Tierney, 18, a first-year Humber General Arts and Science student, started playing rugby when he was in Grade 7. A friend had convinced him to try a new sport, but his first practice wasn’t all he thought it would be.
“I go to the first practice and I ended up hating it… my dad told me to stick with it, and don’t leave until you play the first game. I played the first game and I fell in love with it,” said Tierney.
Tierney plays the prop position on the field, a front row spot somewhat like a lineman in football. He said he fits the position perfectly when it comes to his height and strength level. His stature has helped him reach high levels in the sport.
“Matt has something you can’t coach, and that’s physical size,” said Tyler Leggatt, president of Upright Rugby Canada (URC). But his size isn’t the only thing to make him effective: “He is very focused, motivated and driven to be successful.”
It wasn’t all natural talent that got Tierney to where he is today. He has had help from many different coaches throughout the years, such as URC president Leggatt, Canada’s national under-18 rugby team coach Jim Delaney, as well as various Ontario rugby coaches and Humber rugby coaches.

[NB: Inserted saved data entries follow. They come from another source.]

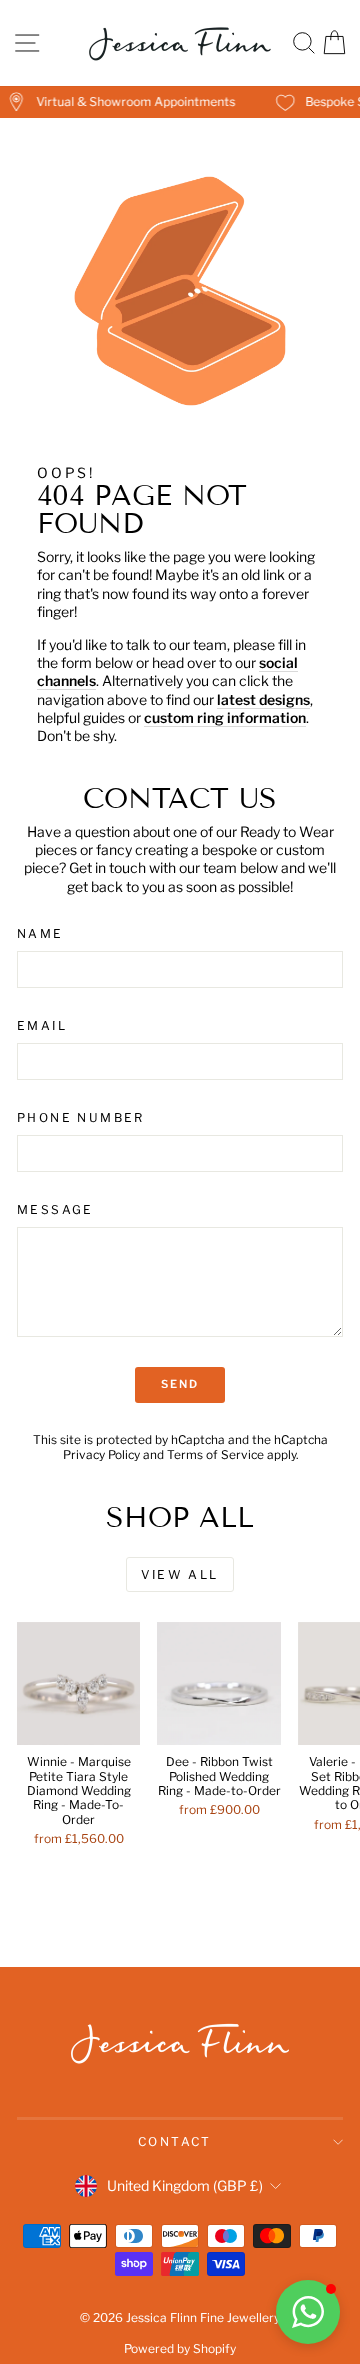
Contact (175, 2141)
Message (55, 1209)
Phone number (81, 1117)
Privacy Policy (101, 1455)
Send (180, 1384)
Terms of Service (215, 1455)
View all (179, 1574)
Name (40, 933)
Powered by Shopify (180, 2348)
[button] (308, 2312)
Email (42, 1025)
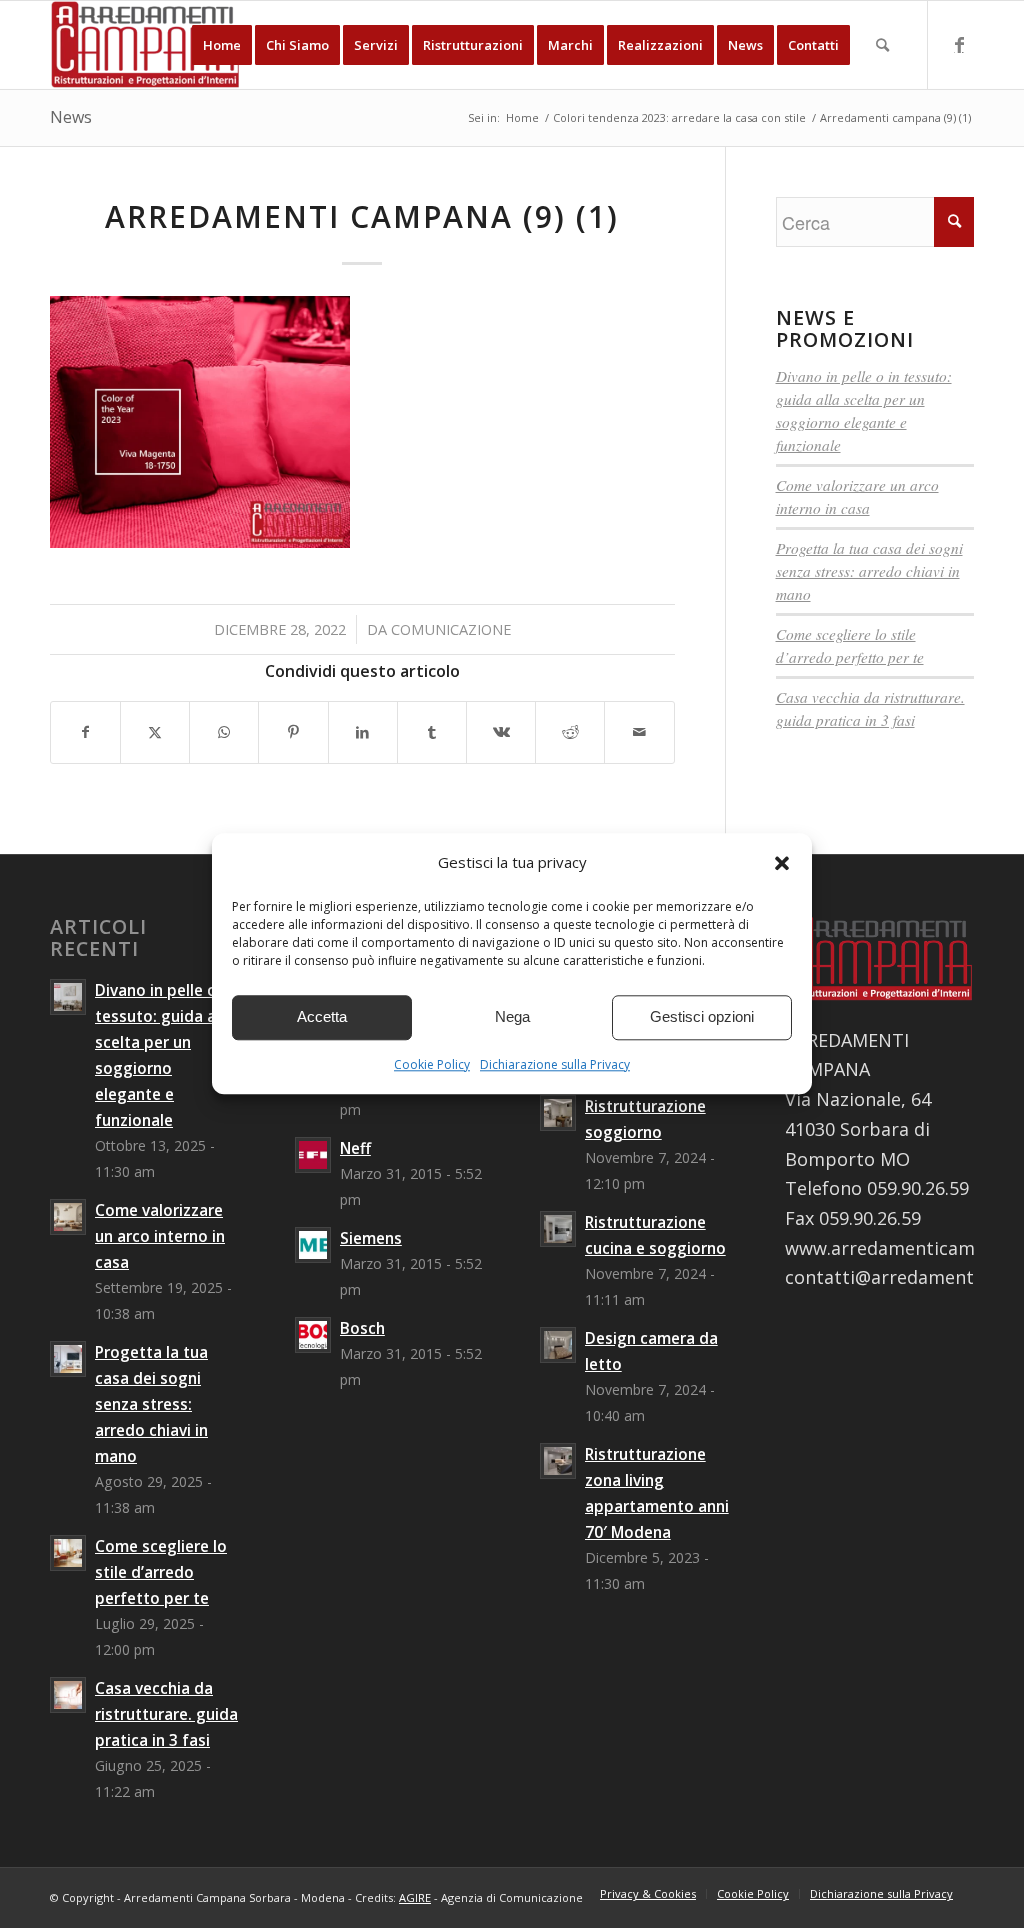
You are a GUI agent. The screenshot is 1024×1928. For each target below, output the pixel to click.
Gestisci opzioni (702, 1017)
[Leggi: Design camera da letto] (558, 1345)
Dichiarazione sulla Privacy (555, 1064)
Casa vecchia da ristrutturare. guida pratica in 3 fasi (166, 1714)
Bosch (362, 1328)
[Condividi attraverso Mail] (639, 732)
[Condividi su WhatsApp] (224, 732)
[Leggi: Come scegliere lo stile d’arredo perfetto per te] (68, 1553)
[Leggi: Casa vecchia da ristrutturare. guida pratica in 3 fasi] (68, 1695)
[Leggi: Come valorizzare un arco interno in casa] (68, 1217)
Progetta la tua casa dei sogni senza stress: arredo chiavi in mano (869, 571)
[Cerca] (882, 45)
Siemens (371, 1238)
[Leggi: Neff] (313, 1155)
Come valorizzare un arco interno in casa (160, 1236)
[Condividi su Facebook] (85, 732)
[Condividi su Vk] (501, 732)
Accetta (322, 1017)
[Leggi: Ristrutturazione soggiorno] (558, 1113)
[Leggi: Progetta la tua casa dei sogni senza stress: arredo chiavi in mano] (68, 1359)
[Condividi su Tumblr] (432, 732)
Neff (355, 1148)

Tierney is now a candidate to play for Canada’s under-20 (U20) rugby team. In October, Tierney and over 44 other guys were invited to the assessment camp in British Columbia.
“It was my dream to get to this point, and now that I’ve gotten here it’s hard to describe with words,” said Tierney.
The assessment camp is just the beginning and there is still a long way to go to reach the final team.
“We tested everybody for fitness and speed standards. We will test them again for fitness in the new camp in January, and we expect everybody to be a lot better at that camp. It will show how many people have been working in the months between the two camps,” said U20 rugby coach Ben Herring.
Tierney said going into the camp he felt that he was on the unfit side, which worried him.
“Luckily I got called back, and I’m not going to make the mistake of not following up with what they told me to increase,” said Tierney.
Herring said the two things that Team Canada is looking for when making their final decision will be attitude and work ethic.
With the 2015 Junior World Rugby Trophy set for Portugal, Tierney is hoping to be on that team to represent Canada.
“Singing the national anthem in another country with all your teammates beside you is an amazing feeling,” said Tierney.